Terlihat Kuat tetapi Menanggung Sendiri

  • 14 Jul 2026 22:08 WIB
  •  Manokwari

RRI.CO.ID, Manokwari – Di era modern, sosok perempuan mandiri sering dipandang sebagai simbol kekuatan. Mereka mampu bekerja, mengurus keluarga, mengambil keputusan sendiri, dan menghadapi berbagai tantangan tanpa banyak bergantung pada orang lain. Namun, di balik kemandirian tersebut, ada kondisi psikologis yang dikenal sebagai hyper independence, yaitu kecenderungan untuk menolak bantuan dan merasa harus melakukan segala sesuatu sendiri.

Menurut Simply Psychology, hyper independence adalah kebutuhan yang berlebihan untuk selalu mengandalkan diri sendiri, disertai rasa tidak nyaman ketika harus meminta atau menerima bantuan dari orang lain. Berbeda dengan kemandirian yang sehat, kondisi ini sering kali didorong oleh rasa takut untuk bergantung kepada orang lain, bukan karena pilihan pribadi semata.

Fenomena ini cukup sering ditemukan pada perempuan yang sejak kecil terbiasa memikul tanggung jawab besar, tumbuh dalam lingkungan yang kurang memberikan dukungan emosional, atau pernah mengalami pengalaman traumatis seperti pengabaian, penolakan, maupun pengkhianatan. Menurut Psychology Today, seseorang yang terbiasa menghadapi masalah sendirian dapat tumbuh menjadi individu yang merasa meminta bantuan adalah tanda kelemahan atau sesuatu yang berisiko.

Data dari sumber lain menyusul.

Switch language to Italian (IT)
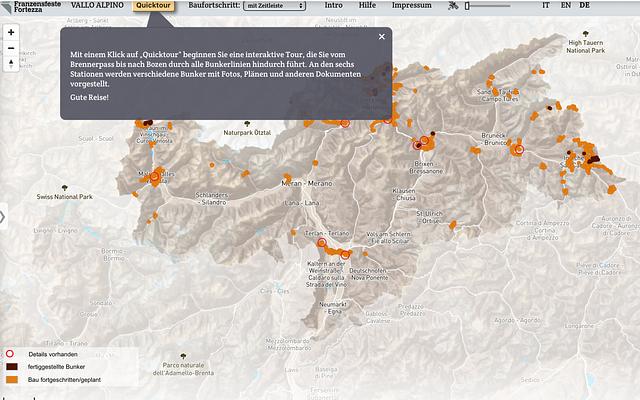This screenshot has width=640, height=400. click(546, 6)
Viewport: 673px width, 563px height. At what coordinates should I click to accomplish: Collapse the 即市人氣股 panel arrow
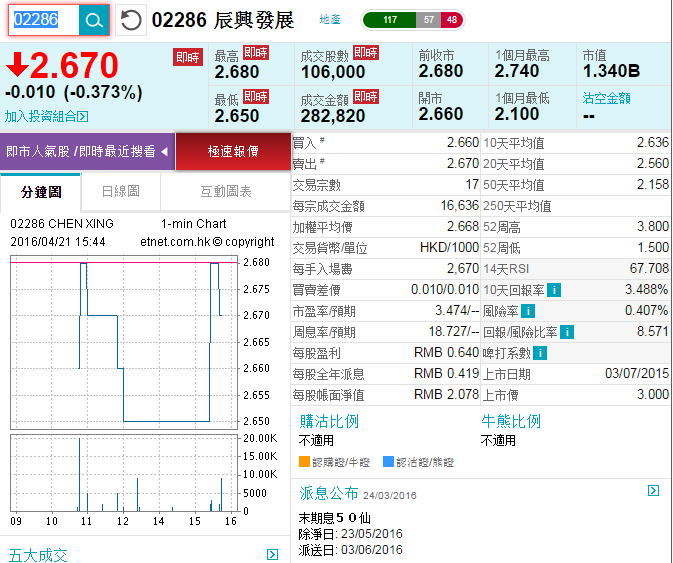pos(163,151)
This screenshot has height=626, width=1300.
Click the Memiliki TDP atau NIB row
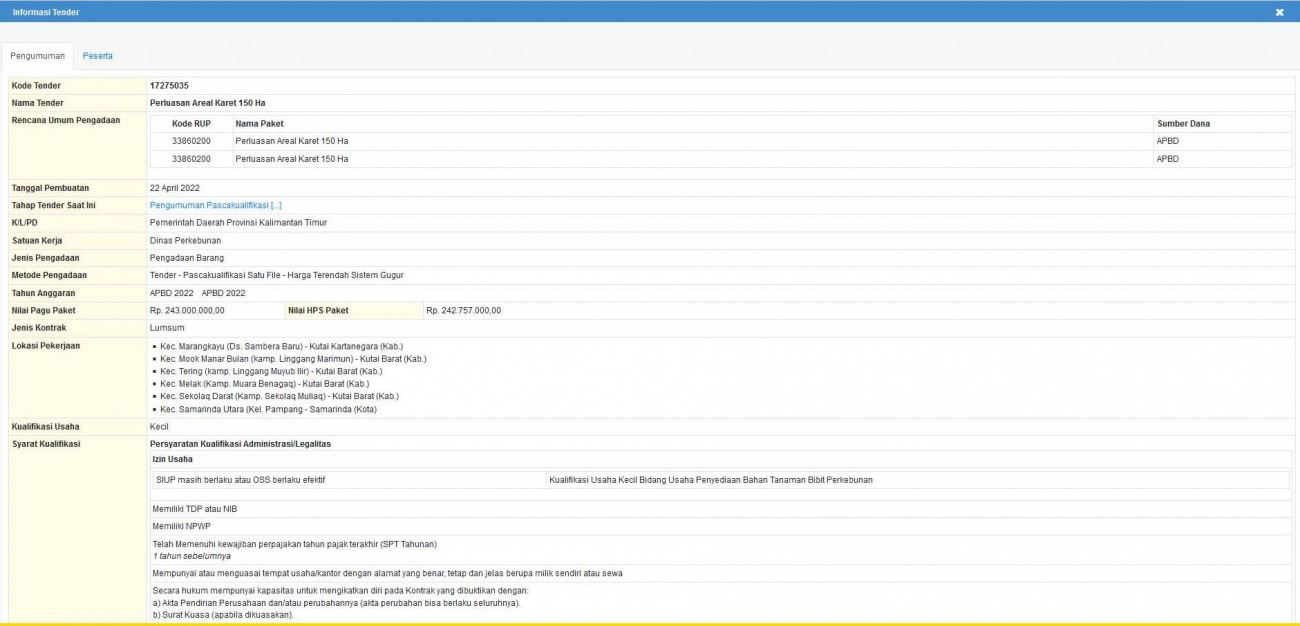coord(194,509)
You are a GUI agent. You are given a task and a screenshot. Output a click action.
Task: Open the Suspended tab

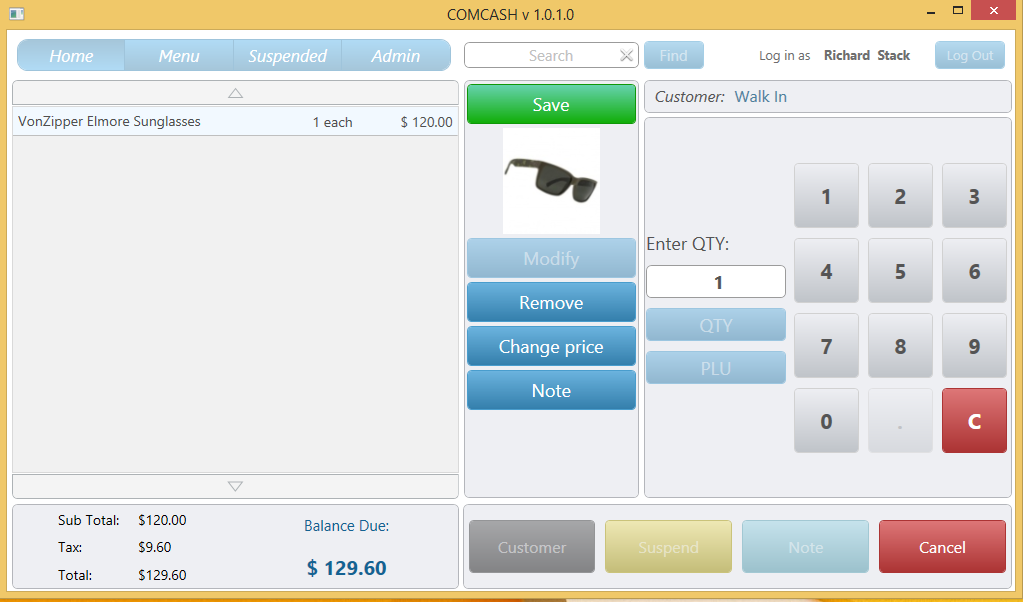coord(287,55)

Secara sekilas, perempuan dengan hyper independence tampak sangat tangguh. Mereka jarang mengeluh, selalu berusaha menyelesaikan masalah sendiri, dan sering menjadi tempat bergantung bagi orang lain. Namun di balik citra tersebut, banyak yang mengalami kelelahan emosional karena merasa harus selalu kuat dan tidak boleh menunjukkan kerentanan.

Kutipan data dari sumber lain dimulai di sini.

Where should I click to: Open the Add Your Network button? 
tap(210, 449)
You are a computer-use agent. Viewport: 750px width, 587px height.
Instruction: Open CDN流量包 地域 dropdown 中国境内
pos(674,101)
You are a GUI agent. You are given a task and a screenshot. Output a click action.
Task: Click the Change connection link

Psych Central menjelaskan, salah satu ciri utama hyper independence adalah menolak bantuan bahkan ketika bantuan tersebut sangat dibutuhkan. Mereka cenderung berpikir bahwa orang lain tidak dapat diandalkan atau khawatir akan mengecewakan dirinya. Akibatnya, mereka memilih memikul beban sendiri meskipun hal itu membuat hidup menjadi lebih sulit.

Dalam hubungan sosial maupun percintaan, kondisi ini juga dapat menimbulkan tantangan. Individu dengan hyper independence sering mengalami kesulitan membuka diri secara emosional, mempercayai pasangan, atau meminta dukungan ketika menghadapi masalah. Mereka tampak kuat dari luar, tetapi sering merasa kesepian karena sulit membiarkan orang lain masuk ke dalam kehidupannya.

Para ahli menegaskan bahwa hyper independence bukanlah tanda kekuatan mutlak. Sebaliknya, kondisi tersebut dapat menjadi mekanisme perlindungan diri yang terbentuk dari pengalaman masa lalu. Ketika seseorang berulang kali merasa tidak mendapatkan bantuan saat membutuhkannya, otak dapat belajar bahwa satu-satunya cara untuk tetap aman adalah dengan tidak bergantung kepada siapa pun.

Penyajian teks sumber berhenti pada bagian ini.